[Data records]
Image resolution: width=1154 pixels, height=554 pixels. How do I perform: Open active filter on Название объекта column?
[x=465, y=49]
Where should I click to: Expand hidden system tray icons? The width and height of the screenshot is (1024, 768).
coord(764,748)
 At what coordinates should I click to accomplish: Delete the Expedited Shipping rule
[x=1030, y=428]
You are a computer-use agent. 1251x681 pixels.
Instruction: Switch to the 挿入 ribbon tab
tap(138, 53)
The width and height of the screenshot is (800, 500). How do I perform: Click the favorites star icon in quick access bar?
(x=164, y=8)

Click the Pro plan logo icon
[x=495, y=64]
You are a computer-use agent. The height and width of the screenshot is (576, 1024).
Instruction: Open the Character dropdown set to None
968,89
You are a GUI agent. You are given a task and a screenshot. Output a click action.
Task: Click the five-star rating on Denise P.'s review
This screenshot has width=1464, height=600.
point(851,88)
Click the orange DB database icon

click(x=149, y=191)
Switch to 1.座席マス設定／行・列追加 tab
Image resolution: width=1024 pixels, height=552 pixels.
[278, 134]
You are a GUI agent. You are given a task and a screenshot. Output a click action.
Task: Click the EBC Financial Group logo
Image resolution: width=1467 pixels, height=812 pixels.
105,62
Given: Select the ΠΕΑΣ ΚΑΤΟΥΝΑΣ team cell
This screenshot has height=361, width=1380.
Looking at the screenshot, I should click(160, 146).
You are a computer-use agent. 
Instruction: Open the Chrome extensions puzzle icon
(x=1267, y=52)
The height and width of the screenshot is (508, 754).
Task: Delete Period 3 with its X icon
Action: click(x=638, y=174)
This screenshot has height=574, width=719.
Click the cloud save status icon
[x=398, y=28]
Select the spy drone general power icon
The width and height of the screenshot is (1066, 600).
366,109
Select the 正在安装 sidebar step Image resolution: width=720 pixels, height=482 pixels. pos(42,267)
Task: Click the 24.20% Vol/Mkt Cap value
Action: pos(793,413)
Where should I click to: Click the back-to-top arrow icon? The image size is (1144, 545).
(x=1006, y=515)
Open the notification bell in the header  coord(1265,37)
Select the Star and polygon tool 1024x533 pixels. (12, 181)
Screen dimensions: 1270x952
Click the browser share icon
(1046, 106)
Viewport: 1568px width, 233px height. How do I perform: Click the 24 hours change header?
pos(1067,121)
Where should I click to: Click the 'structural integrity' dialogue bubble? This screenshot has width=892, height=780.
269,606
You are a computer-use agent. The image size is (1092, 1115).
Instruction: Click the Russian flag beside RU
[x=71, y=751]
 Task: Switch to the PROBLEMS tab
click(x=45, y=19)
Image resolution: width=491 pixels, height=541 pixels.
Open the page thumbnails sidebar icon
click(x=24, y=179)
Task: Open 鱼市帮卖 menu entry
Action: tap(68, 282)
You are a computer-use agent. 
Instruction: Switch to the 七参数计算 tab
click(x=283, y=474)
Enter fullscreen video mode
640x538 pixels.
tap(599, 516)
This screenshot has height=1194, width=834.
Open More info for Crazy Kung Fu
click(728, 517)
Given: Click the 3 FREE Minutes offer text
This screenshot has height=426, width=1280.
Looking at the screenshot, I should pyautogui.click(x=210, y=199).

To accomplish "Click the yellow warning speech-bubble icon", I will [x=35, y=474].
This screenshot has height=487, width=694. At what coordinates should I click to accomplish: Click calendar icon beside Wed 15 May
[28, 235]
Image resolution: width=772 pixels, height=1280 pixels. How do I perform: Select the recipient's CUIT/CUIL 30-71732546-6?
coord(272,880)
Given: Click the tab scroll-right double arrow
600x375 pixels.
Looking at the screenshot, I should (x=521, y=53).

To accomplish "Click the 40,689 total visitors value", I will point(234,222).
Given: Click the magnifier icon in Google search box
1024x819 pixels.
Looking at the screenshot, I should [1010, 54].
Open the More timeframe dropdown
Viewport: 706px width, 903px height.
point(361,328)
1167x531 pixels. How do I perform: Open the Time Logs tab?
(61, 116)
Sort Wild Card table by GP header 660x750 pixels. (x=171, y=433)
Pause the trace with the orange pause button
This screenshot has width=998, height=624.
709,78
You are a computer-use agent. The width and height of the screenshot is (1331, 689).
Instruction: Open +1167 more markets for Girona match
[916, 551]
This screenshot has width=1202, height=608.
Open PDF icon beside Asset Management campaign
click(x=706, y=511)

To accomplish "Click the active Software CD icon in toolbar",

### TASK DETAILS
Looking at the data above, return every line from the one with "You are a computer-use agent. The image" down to the one with "Image resolution: width=491", exactly and inclusively.

### RESULT BELOW
You are a computer-use agent. The image size is (1092, 1115).
Instruction: Click the Russian flag beside RU
[x=71, y=751]
 Task: Switch to the PROBLEMS tab
click(x=45, y=19)
Image resolution: width=491 pixels, height=541 pixels.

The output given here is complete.